La autenticidad en los candidatos

La autenticidad se ha convertido en la palabra clave para juzgar a los políticos. Muchos votantes evalúan a los candidatos pensando en qué tan auténticos se presentan a los ojos de la ciudadanía. De hecho, el éxito de varios de los gobiernos populistas de la última década ha radicado precisamente en su capacidad para venderse como auténticos. Sin ir muy lejos, muchos siguen atribuyendo el éxito de Donald Trump o de Álvaro Uribe a sus aptitudes para mostrarse genuinos, cercanos al lenguaje del pueblo y cumplidores de su palabra. Pero, ¿los hacen estas características auténticos? ¿En qué consiste la autenticidad de un político?

En días pasados causó revuelo que Cambio Radical, partido del ex vice presidente Vargas Lleras, anunciara que no votará la ley que reglamenta la JEP. Críticos y opositores se quejaron de la falta de lealtad del candidato recordando sus años de trabajo con el Gobierno del presidente Santos.
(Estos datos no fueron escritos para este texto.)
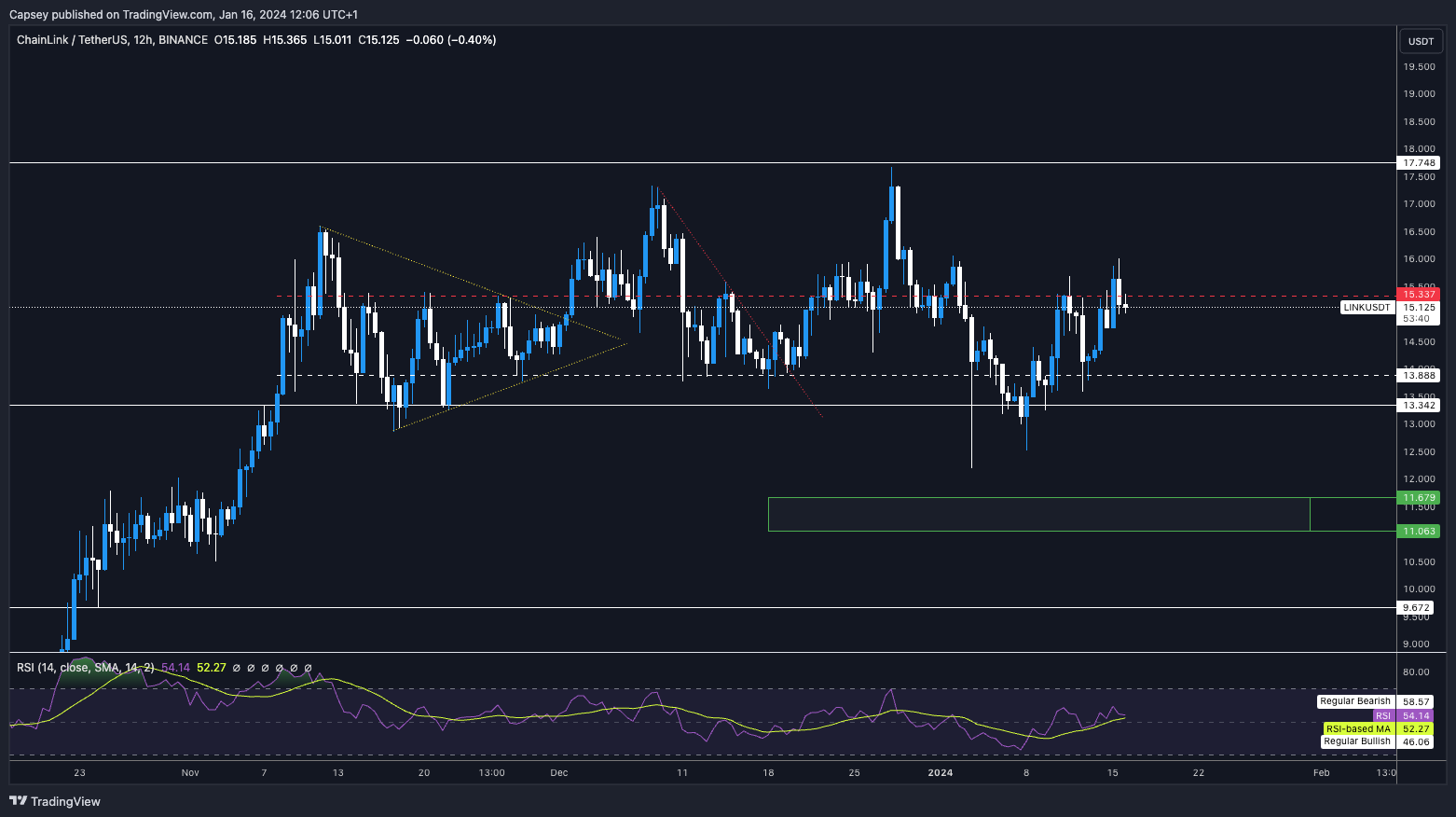The image size is (1456, 817).
Task: Click the Regular Bullish indicator label
Action: pyautogui.click(x=1357, y=741)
Pero mientras unos lo acusaban de traicionar a la unidad nacional otros lo defendían por auténtico y coherente. “Vargas Lleras siempre ha pensado así, ahora simplemente se está mostrando como es”, me comentó un seguidor del candidato.

En comunicación política un candidato auténtico se define como alguien que es capaz de proyectar su identidad espontáneamente y sin mediaciones. Así, la autenticidad se traduce en aquello que permite que un mensaje sea confiable. Pero una cosa es lo que creemos que el candidato es capaz de hacer y otra los límites morales del aspirante.Y tanto lo uno como lo otro se puede enmarcar dentro de la famosa autenticidad. Para unos es más auténtico quien cumple y ejecuta lo que promete, así sea moralmente reprochable, mientras que para otros es más auténtico quien proyecta coherencia y honestidad.

Evaluar a los candidatos en términos de autenticidad es entonces un juego especulativo en donde “lo real” del candidato es imposible de rastrear. Cada quien le otorga a esta categoría lo que considera más relevante, convirtiendo lo auténtico en una especie de emoción electoral. Pero por más ambigua que sea la autenticidad no hay que descartarla del todo, menos aún cuando la desconfianza por los políticos es cada vez mayor. Repensar la categoría de autenticidad sirve no sólo como una fuerza discursiva que exige un sistema político más legítimo, sino que permite replantear constantemente las demandas que los ciudadanos les exigen a los políticos.